TF-IDF is a statistical measure used in text mining and natural language processing (NLP) to evaluate the importance of a word in a document relative to a collection of documents (corpus). It combines two metrics:

  1. TF (Term Frequency): Measures how frequently a term appears in a document.
  2. IDF (Inverse Document Frequency): Measures how unique or rare a term is across all documents.

The TF-IDF of a term ( t ) in a document ( d ) is calculated as:

$$\text{TF-IDF}(t, d) = \text{TF}(t, d) \cdot \text{IDF}(t)$$

Where:

Term Frequency (TF):

$$\text{TF}(t, d) = \frac{\text{Count of } t \text{ in } d}{\text{Total terms in } d}$$

Inverse Document Frequency (IDF):

$$\text{IDF}(t) = \log \left( \frac{\text{Total number of documents}}{\text{Number of documents containing } t} \right)$$


Distributed representations

The vectors in distributional representation are very high dimensional and sparse which makes computationally inefficient and hampers learning.

To overcome the limitations of basic vector methods, methods to learn low dimensional representations were devised.

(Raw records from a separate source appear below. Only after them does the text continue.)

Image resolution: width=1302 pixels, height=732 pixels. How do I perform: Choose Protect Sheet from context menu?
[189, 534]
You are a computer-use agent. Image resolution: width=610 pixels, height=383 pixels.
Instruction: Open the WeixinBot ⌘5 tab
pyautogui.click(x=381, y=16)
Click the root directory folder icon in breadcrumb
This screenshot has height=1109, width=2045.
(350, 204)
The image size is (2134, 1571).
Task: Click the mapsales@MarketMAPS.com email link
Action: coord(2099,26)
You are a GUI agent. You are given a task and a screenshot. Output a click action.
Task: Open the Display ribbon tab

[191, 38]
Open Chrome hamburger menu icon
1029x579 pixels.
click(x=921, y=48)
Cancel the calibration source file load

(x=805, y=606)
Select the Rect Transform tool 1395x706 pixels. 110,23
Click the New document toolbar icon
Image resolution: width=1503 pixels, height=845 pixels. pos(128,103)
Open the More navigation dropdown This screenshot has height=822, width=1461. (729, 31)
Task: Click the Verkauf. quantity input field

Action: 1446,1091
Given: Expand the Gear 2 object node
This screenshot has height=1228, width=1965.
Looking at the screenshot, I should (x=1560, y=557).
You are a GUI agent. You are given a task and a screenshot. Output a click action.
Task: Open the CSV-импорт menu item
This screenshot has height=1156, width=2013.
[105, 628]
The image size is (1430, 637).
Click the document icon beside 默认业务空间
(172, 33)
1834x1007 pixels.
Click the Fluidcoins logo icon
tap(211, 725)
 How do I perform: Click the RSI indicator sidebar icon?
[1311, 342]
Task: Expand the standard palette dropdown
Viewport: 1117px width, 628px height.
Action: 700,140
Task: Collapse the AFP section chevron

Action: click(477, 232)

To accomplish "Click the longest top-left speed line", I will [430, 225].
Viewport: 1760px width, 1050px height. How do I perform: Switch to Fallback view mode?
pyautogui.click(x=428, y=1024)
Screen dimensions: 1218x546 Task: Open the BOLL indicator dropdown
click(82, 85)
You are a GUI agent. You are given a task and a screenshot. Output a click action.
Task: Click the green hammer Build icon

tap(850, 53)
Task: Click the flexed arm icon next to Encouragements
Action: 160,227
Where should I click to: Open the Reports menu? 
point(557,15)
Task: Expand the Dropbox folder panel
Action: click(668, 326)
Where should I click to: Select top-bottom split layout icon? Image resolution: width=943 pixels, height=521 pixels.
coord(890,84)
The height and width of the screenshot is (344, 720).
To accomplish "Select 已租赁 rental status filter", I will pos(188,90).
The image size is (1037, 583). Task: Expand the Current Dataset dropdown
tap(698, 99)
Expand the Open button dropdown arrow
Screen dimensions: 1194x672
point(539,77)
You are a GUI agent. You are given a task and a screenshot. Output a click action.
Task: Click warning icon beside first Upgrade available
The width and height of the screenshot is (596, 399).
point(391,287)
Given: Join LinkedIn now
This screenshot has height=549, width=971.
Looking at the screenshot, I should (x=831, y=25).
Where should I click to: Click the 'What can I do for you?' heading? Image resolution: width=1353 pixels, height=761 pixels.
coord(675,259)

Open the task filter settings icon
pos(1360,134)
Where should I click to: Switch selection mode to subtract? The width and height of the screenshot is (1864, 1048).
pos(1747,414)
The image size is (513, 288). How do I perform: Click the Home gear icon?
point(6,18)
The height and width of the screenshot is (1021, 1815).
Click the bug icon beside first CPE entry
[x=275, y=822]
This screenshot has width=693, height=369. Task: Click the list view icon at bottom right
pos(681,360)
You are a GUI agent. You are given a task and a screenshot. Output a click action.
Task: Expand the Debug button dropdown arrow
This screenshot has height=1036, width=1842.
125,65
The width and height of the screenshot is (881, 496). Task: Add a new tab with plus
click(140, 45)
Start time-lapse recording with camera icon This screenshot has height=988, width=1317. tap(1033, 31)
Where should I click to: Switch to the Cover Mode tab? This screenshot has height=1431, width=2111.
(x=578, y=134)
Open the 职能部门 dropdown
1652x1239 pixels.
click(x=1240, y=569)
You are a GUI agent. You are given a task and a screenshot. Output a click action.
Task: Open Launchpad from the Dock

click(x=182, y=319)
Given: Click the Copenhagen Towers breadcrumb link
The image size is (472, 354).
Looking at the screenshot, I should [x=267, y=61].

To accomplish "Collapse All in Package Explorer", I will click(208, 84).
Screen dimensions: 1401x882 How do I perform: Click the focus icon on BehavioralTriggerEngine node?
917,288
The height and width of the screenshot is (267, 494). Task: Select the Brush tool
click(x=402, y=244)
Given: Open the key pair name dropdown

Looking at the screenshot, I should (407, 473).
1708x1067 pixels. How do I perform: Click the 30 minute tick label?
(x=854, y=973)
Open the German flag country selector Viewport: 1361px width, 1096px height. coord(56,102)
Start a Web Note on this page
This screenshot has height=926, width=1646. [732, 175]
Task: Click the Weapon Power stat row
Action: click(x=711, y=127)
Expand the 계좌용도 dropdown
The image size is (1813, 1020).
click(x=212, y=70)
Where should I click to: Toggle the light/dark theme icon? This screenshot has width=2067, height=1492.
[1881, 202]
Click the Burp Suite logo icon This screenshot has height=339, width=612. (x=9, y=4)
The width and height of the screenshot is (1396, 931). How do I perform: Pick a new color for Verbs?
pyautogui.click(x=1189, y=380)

These methods use neural networks to create **dense**, **low - dimensional representations** of words and text.

Word Embeddings

  • C-BOW
  • Skip gram

Universal Text Representation

The idea for universal text representation is for the contextual word representation. In the modern NLP, model uses Attention Mechanisms to achieve contextual word representation.